Meng has told Eater London that he and Gonçalves will introduce a tasting menu, as well as the range of dishes — including the cult Iberico pork katsu sando — that they have been serving since the acclaimed summer residency at Borough Wines in Kensal Rise.
Meng says that most people who know him know how much he dislikes tasting menus, but, he says, he thinks he has “found a way round it.” He almost uses the phrase “molecular gastronomy” before holding himself back. But the team will introduce some retro-creative methods when they open in the new year. Ice cream, for example, will be made using liquid nitrogen. They are keen to leave behind the characterisation that their food is a fusion of Portuguese and Chinese influences, a label used when the duo first opened in 2016.

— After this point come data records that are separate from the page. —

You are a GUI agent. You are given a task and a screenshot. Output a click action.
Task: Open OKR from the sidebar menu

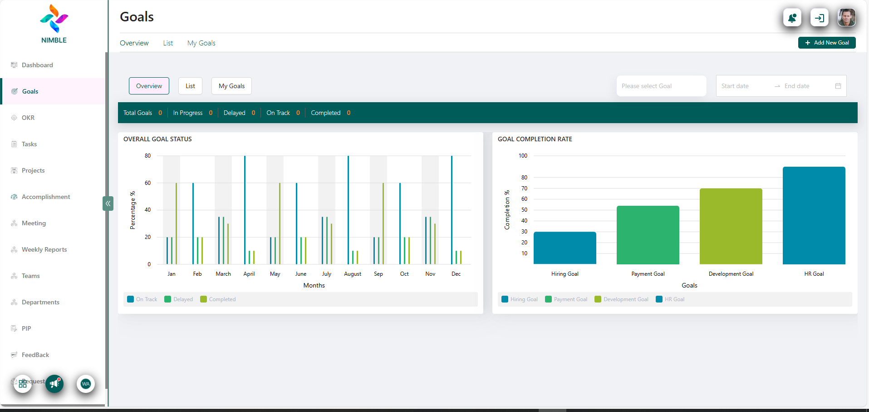[28, 118]
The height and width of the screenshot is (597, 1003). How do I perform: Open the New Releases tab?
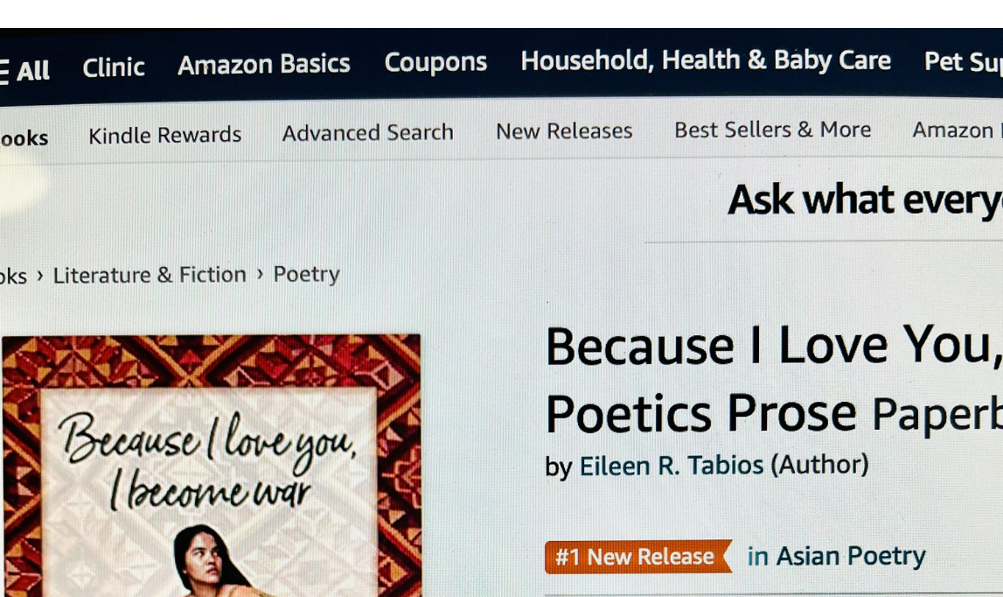point(564,130)
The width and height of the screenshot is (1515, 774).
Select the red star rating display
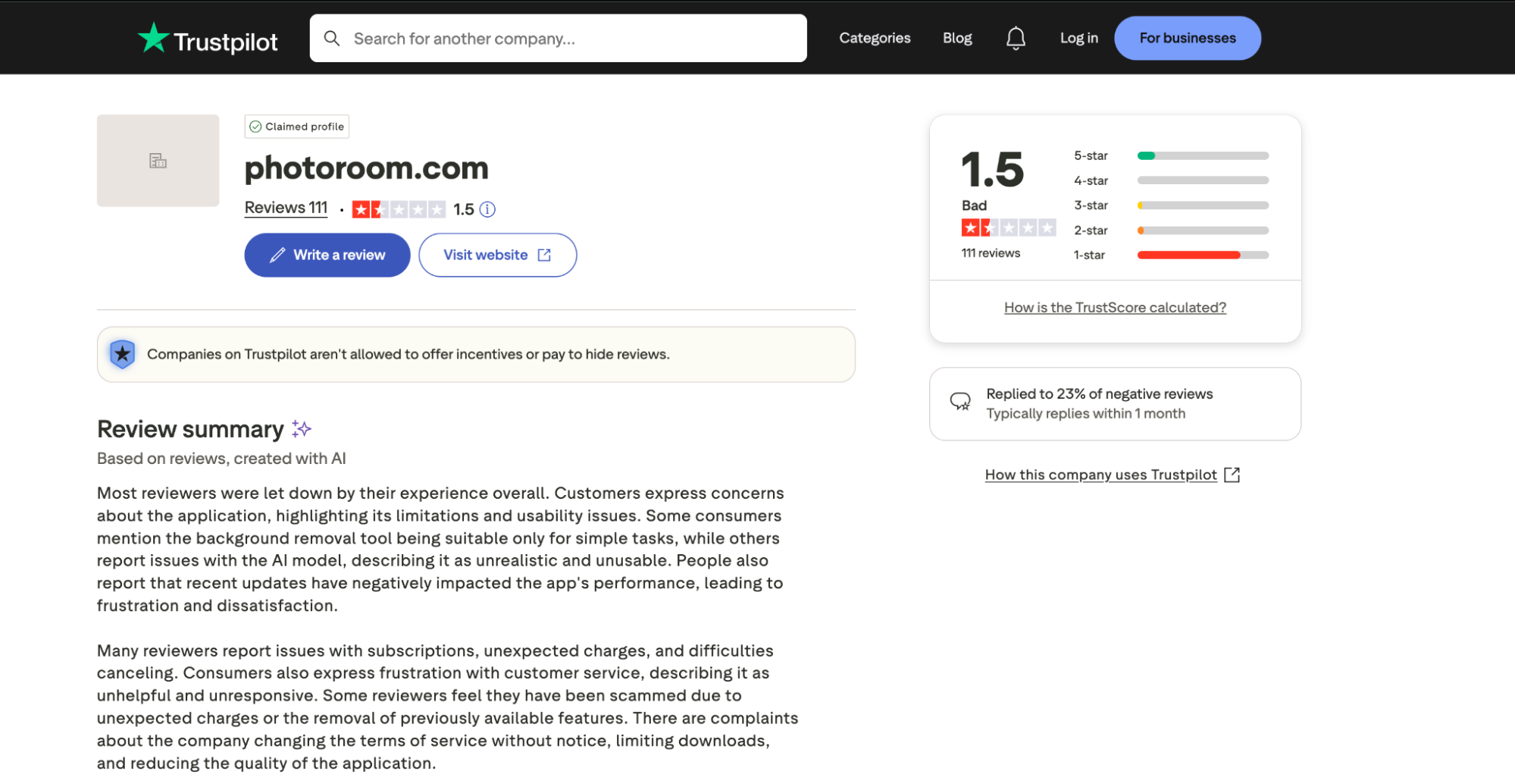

A whole fish will be deconstructed, and served in multiple, sequential courses — some parts raw, some parts poached, some parts fried. He wants there to be a reason for the tasting menu, not for it to be a parade of disconnected ingredients and tastes. A beef muscle might be another route — again, parts raw, parts grilled, and so on. An ice cream made from beef fat, too.
Meng was also keen to emphasise that it is Tātā Eatery at Tayēr Elementary — in charge of the kitchen, not in residence. There is no fixed term for this project. It could be as close as Tātā gets to opening a restaurant.
Kratena told Hot Dinners that Tātā’s food — “I hope they won’t mind me saying it” — “is drinking food. The menus are going to be very simple. But the idea is to keep it changing.” Kratena and Berg’s new bars — Tayēr, and Elementary, hence the name — are looking to engage with the approaches to seasonality, availability, surplus, and preserving more typically associated with restaurants; a departure from Kratena’s high-art, high-impact approach to drink design and presentation that won Artesian at the Langham Hotel in London ‘World’s Best Bar’ for four consecutive years, in partnership with Simone Caporale.
This approach has been honed alongside Berg — both are members of the ‘Pour Collective,’ a drinks symposium that addresses the changing climate of cocktail culture. Kratena and Berg are founders, along with Caporale, and Ryan Chetiyawardana of celebrated London bars White Lyan, Dandelyan, and Super Lyan. The approach to pre-batching cocktails, using seasonal and local ingredients, utilising waste, and placing theatre in the construction, rather than the presentation of cocktails — now close to ubiquitous in the city’s most exciting cocktail bars, and many of its restaurants — comes from this school of bartending.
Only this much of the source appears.